• **Enunciado**: Transcreva o trecho da entrevista com a economista de "Atualmente, conduz uma" a "Eis a entrevista.", substituindo "editora independente" por "consultoria independente".

##### Trecho fornecido

Tenho um alinhamento com a Rede. A esquerda não gosta de pensar no meu nome porque eu de fato sou liberal. A direita me aceita porque sabe que tem que fazer alguma concessão em termos de distribuição de renda, e rápido
por Talo Nogueira da Folha para revista IHU – Unisinos – Sociedade e Lutas Sociais
Foto do blog de Firmino Junior
As reformas trabalhista e da Previdência, bem como os ajustes nas contas do Rio, são urgentes.
Mas alterações tão profundas deveriam aguardar a eleição de 2018
para que fossem tomadas por Legislativos mais "representativos".
A avaliação é da economista Eduarda La
Rocque *, 47, que ainda se considera neoliberal, embora divirja de
colegas da mesma linha ideológica.
"Existe um 'trade-off'. A cada ano, o rombo
se estende muito. Mas eu preferiria negociar reformas tão necessárias com um
Congresso mais representativo. Senão corre o risco de não ser duradouro",
disse ela, primeira doutora formada pela PUC-Rio -escola
conhecida pelo viés liberal.
Ex-sócia do banco BBM,
especialista em gestão de risco, a economista deixou o setor privado para
assumir a Secretaria Municipal de Fazenda do Rio em 2009. Em
2013, passou a presidir o Instituto Pereira Passos, da prefeitura, onde
conduziu o projeto da UPP Social.
Atualmente, conduz uma editora independente, além
de planejar fundos para investimento socioambiental.
Rocque diz que ainda se
considera neoliberal, mas se classifica como "ex-banqueira e
ex-economista". Embora defenda o controle rígido dos gastos dos governos,
demonstra preocupação com a falta de debate sobre como evitar prejuízo aos
serviços públicos.
"A elite não está precificando corretamente o risco de caos
social. [] A economia é uma ciência que se especializou em demasia e se
distanciou muito da realidade", disse.
Eis a entrevista.
Qual sua avaliação sobre o socorro
federal ao governo do Rio?

##########
##### Lista de registros

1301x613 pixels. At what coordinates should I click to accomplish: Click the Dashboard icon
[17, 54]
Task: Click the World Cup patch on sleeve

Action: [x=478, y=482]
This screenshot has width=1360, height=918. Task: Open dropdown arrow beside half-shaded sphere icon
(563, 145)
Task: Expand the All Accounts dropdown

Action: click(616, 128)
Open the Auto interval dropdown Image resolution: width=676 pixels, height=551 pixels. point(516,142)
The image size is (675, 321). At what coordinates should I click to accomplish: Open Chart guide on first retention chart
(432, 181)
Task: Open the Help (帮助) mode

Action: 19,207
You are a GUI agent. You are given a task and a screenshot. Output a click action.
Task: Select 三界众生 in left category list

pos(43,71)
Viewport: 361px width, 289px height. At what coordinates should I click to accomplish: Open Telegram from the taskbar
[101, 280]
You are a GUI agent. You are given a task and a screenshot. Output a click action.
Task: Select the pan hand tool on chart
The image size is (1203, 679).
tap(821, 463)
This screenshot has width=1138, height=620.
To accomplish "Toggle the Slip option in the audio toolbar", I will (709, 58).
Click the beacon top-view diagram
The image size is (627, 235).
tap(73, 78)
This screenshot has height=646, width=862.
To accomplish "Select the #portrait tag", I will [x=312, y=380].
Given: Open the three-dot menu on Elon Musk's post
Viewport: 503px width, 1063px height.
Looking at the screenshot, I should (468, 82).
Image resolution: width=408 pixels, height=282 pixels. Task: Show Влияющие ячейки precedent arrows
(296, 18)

##########

• **Resposta completa**:
Atualmente, conduz uma consultoria independente, além
de planejar fundos para investimento socioambiental.
Rocque diz que ainda se
considera neoliberal, mas se classifica como "ex-banqueira e
ex-economista". Embora defenda o controle rígido dos gastos dos governos,
demonstra preocupação com a falta de debate sobre como evitar prejuízo aos
serviços públicos.
"A elite não está precificando corretamente o risco de caos
social. [] A economia é uma ciência que se especializou em demasia e se
distanciou muito da realidade", disse.
Eis a entrevista.